The hearing itself does not produce any of these changes. The hearing produces a record. The final rule produces the changes, and only after DEA, OMB, and any judicial review have run their course. Operators should not change tax positions or banking strategies until the final rule is published, but the period between final-rule publication and effective date is short enough that preparation matters now.

Jurisdictional Context

It is worth being precise about what the partial April rescheduling did and did not do, because the language has been used loosely in the trade press. The April 23 order moved FDA-approved marijuana products and state-licensed medical marijuana into Schedule III. It did not move state-licensed adult-use marijuana into Schedule III. It did not move the underlying plant into Schedule III. Adult-use cannabis remains classified as a Schedule I controlled substance under federal law as of the date of this article. The June 29 hearing is the proceeding that addresses everything the April order left in Schedule I.
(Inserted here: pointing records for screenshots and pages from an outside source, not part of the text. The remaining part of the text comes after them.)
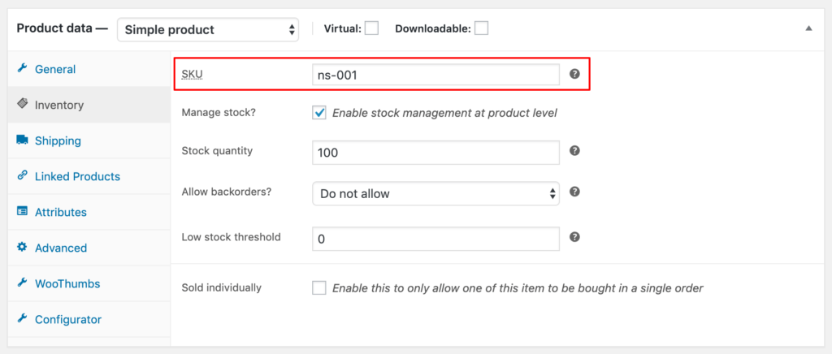Click the help icon beside Stock quantity
This screenshot has height=354, width=832.
[574, 151]
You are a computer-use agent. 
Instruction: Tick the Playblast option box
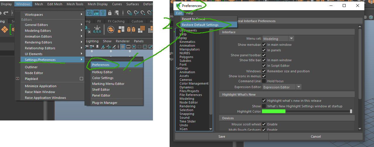[82, 79]
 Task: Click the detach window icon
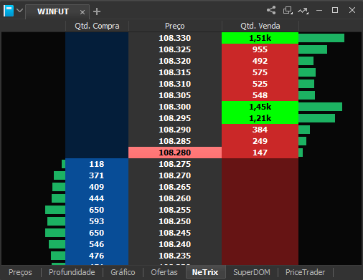[288, 10]
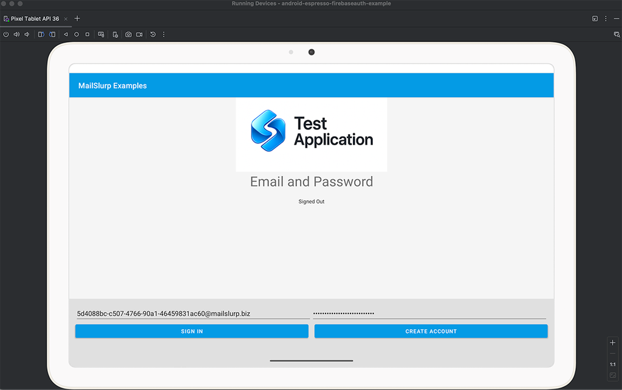Click the emulator power button icon

coord(6,35)
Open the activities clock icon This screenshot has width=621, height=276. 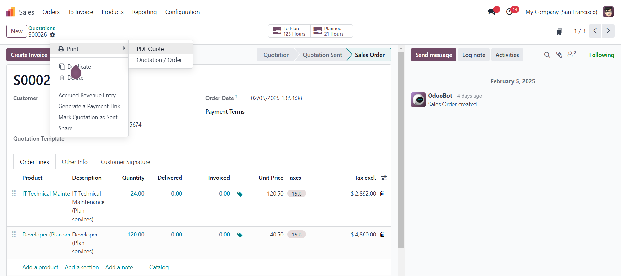point(509,12)
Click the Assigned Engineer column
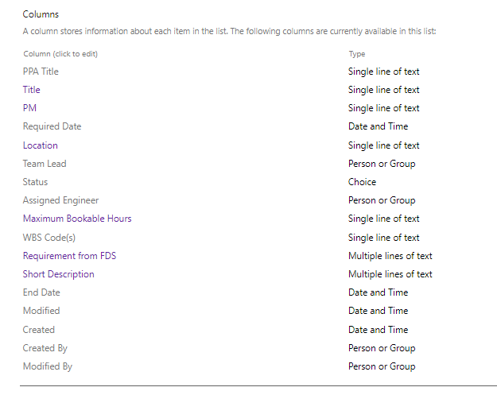 pyautogui.click(x=60, y=200)
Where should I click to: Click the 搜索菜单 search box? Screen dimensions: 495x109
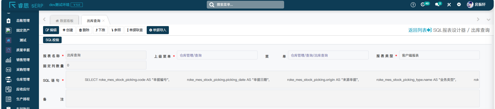[245, 5]
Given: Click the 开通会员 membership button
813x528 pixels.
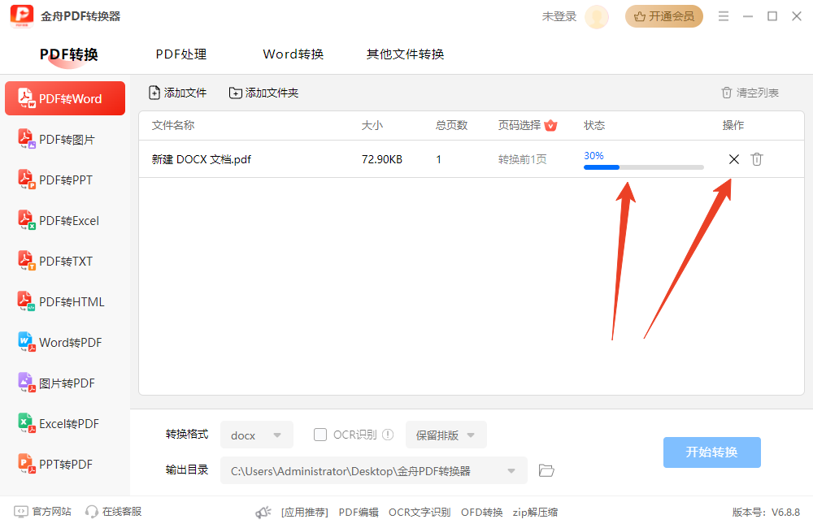Looking at the screenshot, I should tap(664, 16).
States are responding unevenly to the partial rescheduling. California's Department of Cannabis Control issued an emergency rulemaking earlier this month to let combined medicinal-and-adult-use licensees split into separate licenses on an expedited basis, positioning them to file for DEA registration during the narrow federal application window that follows the April order. New York's Office of Cannabis Management has not posted a parallel notice; Massachusetts is in the middle of a broader Cannabis Control Commission modernization bill. Operators with multi-state footprints should expect this divergence to widen between now and the broader-rescheduling final rule.

What's Next

Three procedural dates anchor the next phase:

  • June 29, 2026: the administrative hearing begins. The hearing typically runs in multiple sessions over several weeks.
  • Post-hearing briefing window: parties submit proposed findings of fact and conclusions of law after the hearing record closes. Timeline is set by the ALJ.
  • ALJ recommended decision, then DEA final rule: timing is uncertain. A complex record with multiple cross-examined witnesses can extend the decision phase considerably.

Litigation challenging the April 23 order is already pending. The procedural overlap between the pending litigation and the broader-rescheduling hearing is one of the open variables operators should watch with counsel.

This article is informational and does not constitute legal advice. Cannabis operators considering changes to their tax position, banking relationships, or licensing structure in anticipation of broader rescheduling should consult with cannabis regulatory counsel about the specifics of their situation.